I would like to get some answers about that frame.

What is the real weight of frame? It is really heavier than C40?
Why is this frame better than Trek5900 or Scott - carbo? They are both much lighter, and cheaper too ?...? 

What is on C50, that it is worth an extra price?

Thanks for answers.


----------



## Rogue (Mar 20, 2004)

Maybe this will help: http://www.pezcyclingnews.com/default.asp?pg=fullstory&id=1862


----------



## C50 (Feb 8, 2004)

*Try it*

Try it !!! or any Colnago -- the geometry is different, the ride, handling, all the dynamics are different. A Colnago, when properly fitted and outfitted, is a "one piece" bike. By that I mean that it feels like it's one piece of equipment, and one with you. It's hard to describe... I have ridden )recently) Giant, Serotta, Pinnarello, Lightspeed and Merckx -- all top frames, near my setup, with top line equipment. None compared to my C-50, or even an older C40.


----------



## CFBlue (Jun 28, 1999)

Don't get too hung up on weight. By the time you've built them up, most of these bikes are pretty much the same. Colnago have a reputation (which is one of the reasons why pros like them so much) for not sacrificing reliability on the altar of weight.

I traded in a very, very light bike (a Principia RS6e Pro) for a C40HP which on paper weighed (gasp!) 150g more. But the Colnago climbs much better and descends much, much much better. This is to do with geometry and construction experience of the builder - not the lightness of the frame.

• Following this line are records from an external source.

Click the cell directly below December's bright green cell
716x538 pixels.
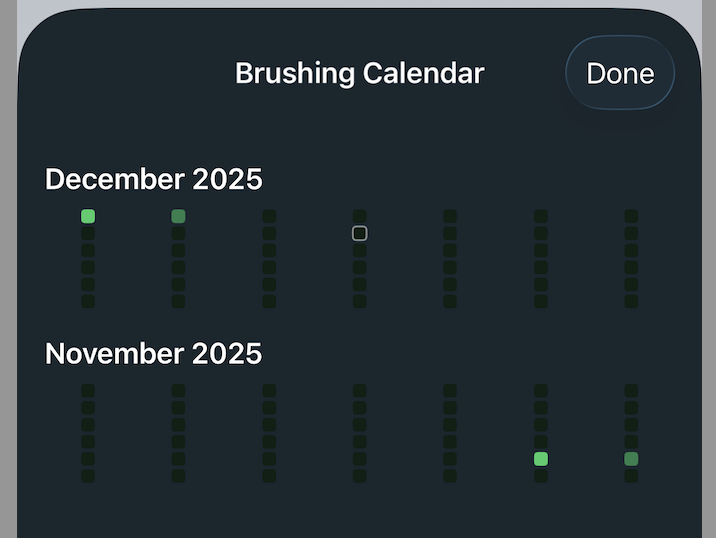click(88, 233)
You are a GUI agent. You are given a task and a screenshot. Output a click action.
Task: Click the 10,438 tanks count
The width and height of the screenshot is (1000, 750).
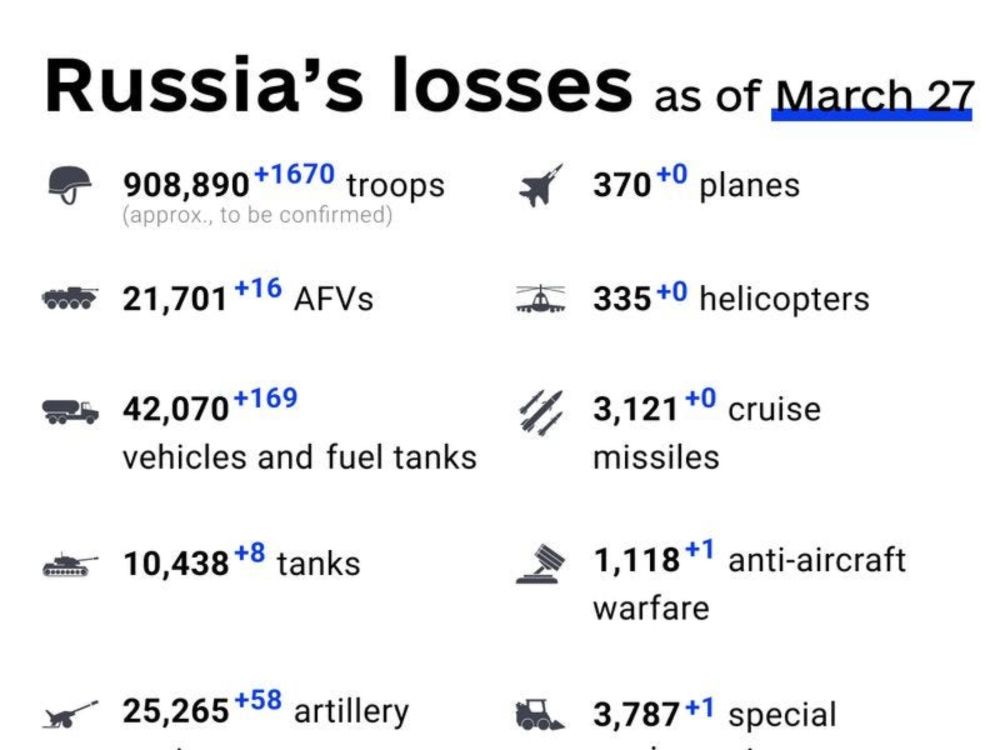176,564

Now my new C50 (I'm lucky enough to own both a '40 and a '50) with DA10v is noticeably lighter than the 40. I estimate the complete 50 bike weighs in around 7.1kg, while the 40 (with DA9v) is more like 7.5kg. 

The C50 is also noticeably stiffer - especially at the front. This makes it a better race bike (very good for powering up climbs or sprinting), but it doesn't seem to 'flow' quite like a '40 does.

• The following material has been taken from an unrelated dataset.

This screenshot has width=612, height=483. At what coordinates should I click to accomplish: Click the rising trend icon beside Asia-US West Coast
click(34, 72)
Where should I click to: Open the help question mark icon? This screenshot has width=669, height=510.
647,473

I ave test ridden a Trek 5900, and it's fairly light (although I suspect the 50 is a lighter frame). But it just feels dead in comparison to a 40 or a 50. The Scott is a very trendy frame - but I wouldn't like to do a 60mph descent on one. A C40 or 50 will outlast and outrace either.

CC


----------



## divve (May 3, 2002)

Regardless of ride quality, the Trek 5900 SL is handsdown a lighter frame than the C-50....over 250 grams lighter.


----------



## CFBlue (Jun 28, 1999)

divve said:


> Regardless of ride quality, the Trek 5900 SL is handsdown a lighter frame than the C-50....over 250 grams lighter.


Don't know about this 'SL' frame, but a standard 5900 certainly isn't. I've ridden both and picked both up in my LBS. Have you? Or is this the usual 'I read it on a different website' kind of thing?  

CC


----------



## divve (May 3, 2002)

The standard 5900 is still around 150 grams lighter than a comparable size C-50 and the C-40 hp is slightly lighter than the C-50. Picking up means nothing, neither does a complete bike build. To make a direct comparison you need a scale and a bare frame.

Like you said, don't get too hung up on the weight of a bike. Colnago is known not to make the lightest but you get something in return that doesn't ride like a piece of wood.

......am I not just reading what you type on the internet as well?


----------



## CFBlue (Jun 28, 1999)

Thanks for all your answers. It will help me.


----------



## CFBlue (Jun 28, 1999)

divve said:


> Picking up means nothing, neither does a complete bike build. To make a direct comparison you need a scale and a bare frame.
> 
> Uh, right, so the fact the C50 as a whole bike - something which will actually be ridden up and down hills, etc - is lighter than a 5900 means 'nothing'? And the fact that I own both a C40HP and a C50 and know damn well which is lighter (the 50) means nothing compared to your command of (clearly innacurate) weight weenie websites?
> 
> ...


----------



## Ride-Fly (Mar 27, 2002)

*Weight of DA 10 vs. DA 9 among other things...*



Ce Cinquanta said:


> divve said:
> 
> 
> > Picking up means nothing, neither does a complete bike build. To make a direct comparison you need a scale and a bare frame.
> ...


----------



## divve (May 3, 2002)

Ce Cinquanta said:


> divve said:
> 
> 
> > Picking up means nothing, neither does a complete bike build. To make a direct comparison you need a scale and a bare frame.
> ...


----------



## CFBlue (Jun 28, 1999)

divve said:


> I guess you buy complete assembled factory stock bikes? My mistake to assume that someone with such exquisite knowledge and experience as yourself would custom pick his own parts build. In that respect it would indeed be rather pointless to compare just frame weights.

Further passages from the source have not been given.